Question

How do you find the integral of \[{{\sin }^{3}}\left[ x \right]dx\]?

Answer 1

Hint: In this problem, we have to find the integral of \[{{\sin }^{3}}\left[ x \right]dx\]. We can now split the given integral into two parts. We can integrate the first integral as it will have only one function. We can then integrate the second integral using the substitution method. We can then combine the value of the first and the second integral value to get the final integral value.

Complete step-by-step answer:
Here we have to find the integral of \[{{\sin }^{3}}\left[ x \right]dx\].
We can now write the given integral in the form,
\[\Rightarrow \int{\sin x\left( {{\sin }^{2}}x \right)}dx\]
We know that \[{{\sin }^{2}}x=1-{{\cos }^{2}}x\], we can now substitute this in the above step and multiply, we get
\[\begin{align}
  & \Rightarrow \int{\sin x\left( 1-{{\cos }^{2}}x \right)dx} \\
 & \Rightarrow \int{\sin x-\sin x{{\cos }^{2}}x} \\
\end{align}\]
We can now split the integral into two parts, we get
\[\Rightarrow \int{\sin xdx-\int{\sin x{{\cos }^{2}}xdx}}\] ……. (1)
We can now integrate the first integral, we get
\[\Rightarrow \int{\sin xdx}=-\cos x\]……. (2)
We can now integrate the second integral, using substitution,
Let,
\[\begin{align}
  & u=\cos x \\
 & du=-\sin xdx \\
\end{align}\]
We can now substitute the above step in second integral, we get
\[\Rightarrow \int{{{u}^{2}}du}\]
We can now integrate the above step, we get
\[\Rightarrow \dfrac{{{u}^{3}}}{3}+C\]
We can now substitute the value of u in the above step,
\[\Rightarrow \dfrac{1}{3}{{\cos }^{3}}x+C\]…….. (3)
We can now substitute (2) and (3) in (1), we get
\[\Rightarrow \dfrac{1}{3}{{\cos }^{3}}x-\cos x+C\]
 Therefore, the integral of \[{{\sin }^{3}}\left[ x \right]dx=\dfrac{1}{3}{{\cos }^{3}}x-\cos x+C\].
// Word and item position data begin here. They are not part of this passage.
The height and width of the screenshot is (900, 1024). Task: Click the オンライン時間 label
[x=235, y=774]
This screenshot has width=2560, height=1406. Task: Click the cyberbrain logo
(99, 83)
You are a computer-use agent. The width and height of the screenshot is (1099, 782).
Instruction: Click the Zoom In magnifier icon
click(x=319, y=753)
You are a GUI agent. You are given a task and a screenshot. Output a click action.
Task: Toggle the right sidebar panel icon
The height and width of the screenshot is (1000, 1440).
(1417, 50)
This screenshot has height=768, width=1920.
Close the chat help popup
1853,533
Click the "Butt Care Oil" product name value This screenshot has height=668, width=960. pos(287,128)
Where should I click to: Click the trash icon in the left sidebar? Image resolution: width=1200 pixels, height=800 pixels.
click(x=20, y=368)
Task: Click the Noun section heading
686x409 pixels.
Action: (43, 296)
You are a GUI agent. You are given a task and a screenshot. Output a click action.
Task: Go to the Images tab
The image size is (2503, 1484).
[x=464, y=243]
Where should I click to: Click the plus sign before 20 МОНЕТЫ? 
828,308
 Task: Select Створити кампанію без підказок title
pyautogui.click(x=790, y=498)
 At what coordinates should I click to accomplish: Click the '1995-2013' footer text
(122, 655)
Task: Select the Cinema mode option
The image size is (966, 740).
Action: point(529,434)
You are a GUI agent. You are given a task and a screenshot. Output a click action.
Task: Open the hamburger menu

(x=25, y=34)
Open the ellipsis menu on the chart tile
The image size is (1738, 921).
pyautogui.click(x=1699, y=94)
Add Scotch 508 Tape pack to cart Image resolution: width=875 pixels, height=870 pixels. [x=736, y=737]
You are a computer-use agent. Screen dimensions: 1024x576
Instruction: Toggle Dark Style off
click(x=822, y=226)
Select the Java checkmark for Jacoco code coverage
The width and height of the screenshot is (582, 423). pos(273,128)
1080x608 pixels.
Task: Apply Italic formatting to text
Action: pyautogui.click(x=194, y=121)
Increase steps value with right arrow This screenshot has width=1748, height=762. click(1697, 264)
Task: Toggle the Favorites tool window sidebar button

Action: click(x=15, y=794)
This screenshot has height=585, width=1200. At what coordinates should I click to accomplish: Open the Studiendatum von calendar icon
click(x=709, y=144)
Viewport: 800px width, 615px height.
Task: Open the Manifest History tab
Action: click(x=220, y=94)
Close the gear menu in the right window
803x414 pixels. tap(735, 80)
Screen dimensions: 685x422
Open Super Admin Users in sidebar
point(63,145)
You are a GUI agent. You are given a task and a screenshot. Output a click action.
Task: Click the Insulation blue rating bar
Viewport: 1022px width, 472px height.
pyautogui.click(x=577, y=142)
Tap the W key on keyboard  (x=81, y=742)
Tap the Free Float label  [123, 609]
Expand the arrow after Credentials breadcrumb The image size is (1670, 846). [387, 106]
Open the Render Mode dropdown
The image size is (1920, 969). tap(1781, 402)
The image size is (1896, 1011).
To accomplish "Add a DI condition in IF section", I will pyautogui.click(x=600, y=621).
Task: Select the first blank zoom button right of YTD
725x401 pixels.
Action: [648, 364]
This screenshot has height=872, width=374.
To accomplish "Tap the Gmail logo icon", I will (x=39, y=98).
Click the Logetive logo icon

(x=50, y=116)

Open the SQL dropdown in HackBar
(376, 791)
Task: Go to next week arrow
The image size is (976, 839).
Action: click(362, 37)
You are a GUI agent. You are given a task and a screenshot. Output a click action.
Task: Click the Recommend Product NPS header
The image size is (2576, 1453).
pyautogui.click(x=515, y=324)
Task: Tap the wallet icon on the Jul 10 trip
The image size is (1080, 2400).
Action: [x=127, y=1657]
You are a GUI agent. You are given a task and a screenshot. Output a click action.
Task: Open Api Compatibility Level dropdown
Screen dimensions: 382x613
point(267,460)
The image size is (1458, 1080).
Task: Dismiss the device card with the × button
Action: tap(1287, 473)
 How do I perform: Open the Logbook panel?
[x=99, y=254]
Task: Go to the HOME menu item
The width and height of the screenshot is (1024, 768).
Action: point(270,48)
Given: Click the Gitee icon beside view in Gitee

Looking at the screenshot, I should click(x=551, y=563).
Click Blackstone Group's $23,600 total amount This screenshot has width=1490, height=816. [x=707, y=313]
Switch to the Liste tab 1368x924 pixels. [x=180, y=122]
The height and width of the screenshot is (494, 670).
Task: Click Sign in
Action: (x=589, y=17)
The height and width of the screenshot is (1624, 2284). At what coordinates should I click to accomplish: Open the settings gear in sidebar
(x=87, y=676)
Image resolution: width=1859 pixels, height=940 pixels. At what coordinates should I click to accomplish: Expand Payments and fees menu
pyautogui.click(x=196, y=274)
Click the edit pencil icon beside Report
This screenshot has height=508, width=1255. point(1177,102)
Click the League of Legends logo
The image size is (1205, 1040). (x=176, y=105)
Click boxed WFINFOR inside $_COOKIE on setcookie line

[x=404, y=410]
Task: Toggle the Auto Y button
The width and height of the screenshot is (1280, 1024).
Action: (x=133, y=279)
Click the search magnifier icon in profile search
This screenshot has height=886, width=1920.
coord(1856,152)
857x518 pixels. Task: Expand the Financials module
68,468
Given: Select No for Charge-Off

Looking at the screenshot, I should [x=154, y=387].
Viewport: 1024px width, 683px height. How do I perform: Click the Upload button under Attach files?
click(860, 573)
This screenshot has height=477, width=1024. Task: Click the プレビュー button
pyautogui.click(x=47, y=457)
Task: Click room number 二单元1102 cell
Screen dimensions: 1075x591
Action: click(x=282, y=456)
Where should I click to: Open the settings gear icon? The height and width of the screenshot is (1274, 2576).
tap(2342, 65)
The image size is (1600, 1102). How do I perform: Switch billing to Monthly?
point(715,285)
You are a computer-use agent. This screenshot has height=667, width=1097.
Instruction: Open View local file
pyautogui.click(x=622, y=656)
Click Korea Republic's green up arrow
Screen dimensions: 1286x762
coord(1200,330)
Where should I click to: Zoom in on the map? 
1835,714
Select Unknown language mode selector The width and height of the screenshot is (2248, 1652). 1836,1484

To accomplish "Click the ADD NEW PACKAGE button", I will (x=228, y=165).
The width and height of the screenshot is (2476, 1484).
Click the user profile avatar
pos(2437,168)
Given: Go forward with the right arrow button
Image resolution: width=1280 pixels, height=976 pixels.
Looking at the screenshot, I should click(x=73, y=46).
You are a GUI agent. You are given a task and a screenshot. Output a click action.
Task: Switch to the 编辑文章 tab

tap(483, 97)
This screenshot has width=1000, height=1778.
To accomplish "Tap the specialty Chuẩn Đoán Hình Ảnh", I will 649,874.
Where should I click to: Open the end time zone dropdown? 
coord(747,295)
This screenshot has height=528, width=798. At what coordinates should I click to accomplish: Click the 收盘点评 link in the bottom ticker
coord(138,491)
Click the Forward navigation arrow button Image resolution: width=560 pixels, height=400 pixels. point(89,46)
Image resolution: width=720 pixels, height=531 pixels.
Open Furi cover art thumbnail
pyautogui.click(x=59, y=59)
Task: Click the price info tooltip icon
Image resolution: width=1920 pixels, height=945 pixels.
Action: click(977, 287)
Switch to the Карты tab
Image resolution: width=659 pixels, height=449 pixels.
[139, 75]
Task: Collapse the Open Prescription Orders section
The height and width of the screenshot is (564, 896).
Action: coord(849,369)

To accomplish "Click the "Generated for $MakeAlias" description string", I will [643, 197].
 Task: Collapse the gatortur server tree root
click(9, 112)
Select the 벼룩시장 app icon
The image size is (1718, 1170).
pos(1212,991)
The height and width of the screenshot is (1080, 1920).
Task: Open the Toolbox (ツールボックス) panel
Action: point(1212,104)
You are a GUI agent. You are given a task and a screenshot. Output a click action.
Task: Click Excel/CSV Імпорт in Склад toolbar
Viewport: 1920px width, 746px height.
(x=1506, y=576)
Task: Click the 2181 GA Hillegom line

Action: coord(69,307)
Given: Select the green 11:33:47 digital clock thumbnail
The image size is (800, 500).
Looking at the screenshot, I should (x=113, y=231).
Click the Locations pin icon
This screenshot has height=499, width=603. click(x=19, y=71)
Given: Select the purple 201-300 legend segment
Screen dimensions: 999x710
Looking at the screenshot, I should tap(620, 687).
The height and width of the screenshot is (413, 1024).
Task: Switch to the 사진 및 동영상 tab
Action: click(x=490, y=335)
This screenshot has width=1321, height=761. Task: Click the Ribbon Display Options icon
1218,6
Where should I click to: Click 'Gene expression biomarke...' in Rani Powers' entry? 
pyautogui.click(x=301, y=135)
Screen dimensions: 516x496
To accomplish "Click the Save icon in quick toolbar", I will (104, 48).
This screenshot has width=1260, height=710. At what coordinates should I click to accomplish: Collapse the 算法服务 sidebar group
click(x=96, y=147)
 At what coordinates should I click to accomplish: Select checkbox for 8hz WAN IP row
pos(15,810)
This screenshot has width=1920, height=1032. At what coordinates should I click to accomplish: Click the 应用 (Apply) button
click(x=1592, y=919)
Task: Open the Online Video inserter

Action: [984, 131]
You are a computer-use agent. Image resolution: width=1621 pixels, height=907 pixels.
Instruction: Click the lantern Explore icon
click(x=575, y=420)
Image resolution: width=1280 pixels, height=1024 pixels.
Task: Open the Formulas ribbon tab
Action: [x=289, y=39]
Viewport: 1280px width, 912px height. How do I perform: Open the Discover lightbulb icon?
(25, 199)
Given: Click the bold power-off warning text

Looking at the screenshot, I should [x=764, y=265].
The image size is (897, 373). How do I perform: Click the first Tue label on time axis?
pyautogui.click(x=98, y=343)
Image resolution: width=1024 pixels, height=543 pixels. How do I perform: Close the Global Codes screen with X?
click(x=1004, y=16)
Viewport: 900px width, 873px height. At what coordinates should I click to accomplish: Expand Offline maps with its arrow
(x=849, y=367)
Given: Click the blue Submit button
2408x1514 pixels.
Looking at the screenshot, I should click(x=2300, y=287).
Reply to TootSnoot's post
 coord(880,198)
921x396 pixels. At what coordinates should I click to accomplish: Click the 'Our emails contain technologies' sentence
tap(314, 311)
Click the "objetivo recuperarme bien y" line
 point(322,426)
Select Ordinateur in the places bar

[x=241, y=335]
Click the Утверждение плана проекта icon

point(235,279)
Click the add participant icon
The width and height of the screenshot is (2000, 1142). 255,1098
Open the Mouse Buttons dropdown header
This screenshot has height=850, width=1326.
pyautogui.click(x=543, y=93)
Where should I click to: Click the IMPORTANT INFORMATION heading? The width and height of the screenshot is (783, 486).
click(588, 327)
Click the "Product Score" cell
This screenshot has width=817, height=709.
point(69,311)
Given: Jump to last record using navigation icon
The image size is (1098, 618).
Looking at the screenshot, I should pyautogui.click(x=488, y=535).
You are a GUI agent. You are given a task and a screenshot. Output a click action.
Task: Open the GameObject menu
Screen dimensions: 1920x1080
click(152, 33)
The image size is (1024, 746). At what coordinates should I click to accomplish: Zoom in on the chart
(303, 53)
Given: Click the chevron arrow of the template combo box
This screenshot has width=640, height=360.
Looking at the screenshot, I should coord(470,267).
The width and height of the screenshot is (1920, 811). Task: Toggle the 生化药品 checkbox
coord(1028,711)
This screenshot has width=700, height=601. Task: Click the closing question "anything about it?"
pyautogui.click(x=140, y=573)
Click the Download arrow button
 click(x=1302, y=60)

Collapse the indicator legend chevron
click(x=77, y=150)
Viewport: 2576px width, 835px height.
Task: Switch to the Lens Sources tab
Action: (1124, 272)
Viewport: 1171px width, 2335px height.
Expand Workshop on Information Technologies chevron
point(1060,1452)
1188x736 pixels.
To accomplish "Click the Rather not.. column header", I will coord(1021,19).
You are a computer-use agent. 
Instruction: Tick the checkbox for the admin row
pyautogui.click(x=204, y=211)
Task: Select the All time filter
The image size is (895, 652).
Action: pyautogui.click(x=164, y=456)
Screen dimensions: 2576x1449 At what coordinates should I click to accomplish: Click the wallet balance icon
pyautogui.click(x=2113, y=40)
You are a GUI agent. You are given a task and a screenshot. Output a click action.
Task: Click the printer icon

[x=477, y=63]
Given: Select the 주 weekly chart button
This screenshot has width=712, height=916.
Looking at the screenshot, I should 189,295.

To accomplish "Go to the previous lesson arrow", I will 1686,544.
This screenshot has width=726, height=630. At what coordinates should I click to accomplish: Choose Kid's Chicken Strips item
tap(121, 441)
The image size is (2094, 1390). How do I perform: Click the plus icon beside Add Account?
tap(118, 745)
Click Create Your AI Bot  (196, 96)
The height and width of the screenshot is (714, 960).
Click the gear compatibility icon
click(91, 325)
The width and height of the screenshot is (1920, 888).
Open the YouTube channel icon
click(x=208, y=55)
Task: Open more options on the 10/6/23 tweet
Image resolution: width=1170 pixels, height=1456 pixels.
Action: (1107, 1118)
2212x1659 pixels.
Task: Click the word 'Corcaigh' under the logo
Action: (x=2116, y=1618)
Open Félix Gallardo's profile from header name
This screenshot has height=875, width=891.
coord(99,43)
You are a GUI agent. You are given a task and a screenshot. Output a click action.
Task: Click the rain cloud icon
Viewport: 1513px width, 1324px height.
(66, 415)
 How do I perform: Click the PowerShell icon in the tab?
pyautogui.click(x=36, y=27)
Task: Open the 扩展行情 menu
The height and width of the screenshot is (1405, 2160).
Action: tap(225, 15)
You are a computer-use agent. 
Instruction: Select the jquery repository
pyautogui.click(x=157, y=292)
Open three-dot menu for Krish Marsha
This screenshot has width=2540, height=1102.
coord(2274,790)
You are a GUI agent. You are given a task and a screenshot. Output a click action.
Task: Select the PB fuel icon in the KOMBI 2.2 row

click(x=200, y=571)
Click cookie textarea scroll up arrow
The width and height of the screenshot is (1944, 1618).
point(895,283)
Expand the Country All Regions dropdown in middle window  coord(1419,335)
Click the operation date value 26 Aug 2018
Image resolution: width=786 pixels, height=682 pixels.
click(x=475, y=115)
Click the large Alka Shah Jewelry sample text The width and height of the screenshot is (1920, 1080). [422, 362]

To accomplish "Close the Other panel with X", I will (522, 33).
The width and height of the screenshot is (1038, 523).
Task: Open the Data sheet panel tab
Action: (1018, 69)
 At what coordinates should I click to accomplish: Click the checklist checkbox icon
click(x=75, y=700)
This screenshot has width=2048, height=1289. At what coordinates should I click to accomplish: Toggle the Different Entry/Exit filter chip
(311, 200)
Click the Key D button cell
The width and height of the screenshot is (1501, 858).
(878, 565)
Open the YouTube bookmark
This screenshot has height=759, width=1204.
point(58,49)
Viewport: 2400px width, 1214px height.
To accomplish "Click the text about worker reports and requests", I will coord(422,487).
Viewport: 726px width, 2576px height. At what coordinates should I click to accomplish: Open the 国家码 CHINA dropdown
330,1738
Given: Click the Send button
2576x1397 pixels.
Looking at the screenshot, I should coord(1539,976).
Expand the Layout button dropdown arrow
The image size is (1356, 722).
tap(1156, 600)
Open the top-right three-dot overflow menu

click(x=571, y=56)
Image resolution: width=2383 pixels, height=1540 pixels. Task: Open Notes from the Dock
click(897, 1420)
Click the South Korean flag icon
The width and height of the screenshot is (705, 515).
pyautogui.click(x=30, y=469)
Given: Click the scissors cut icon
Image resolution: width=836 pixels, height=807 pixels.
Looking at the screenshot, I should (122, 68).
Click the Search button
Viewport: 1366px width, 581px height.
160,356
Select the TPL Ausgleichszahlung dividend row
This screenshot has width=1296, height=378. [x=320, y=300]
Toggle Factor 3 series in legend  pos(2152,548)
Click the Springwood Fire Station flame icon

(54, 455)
Note: We should always remember the integral formulas, such as integral of \[\sin x=-\cos x\] and differentiation of \[\cos x=-\sin x\] . We should know that after using the substitution method and integrating the problem, we should have to substitute the original value we have assigned before.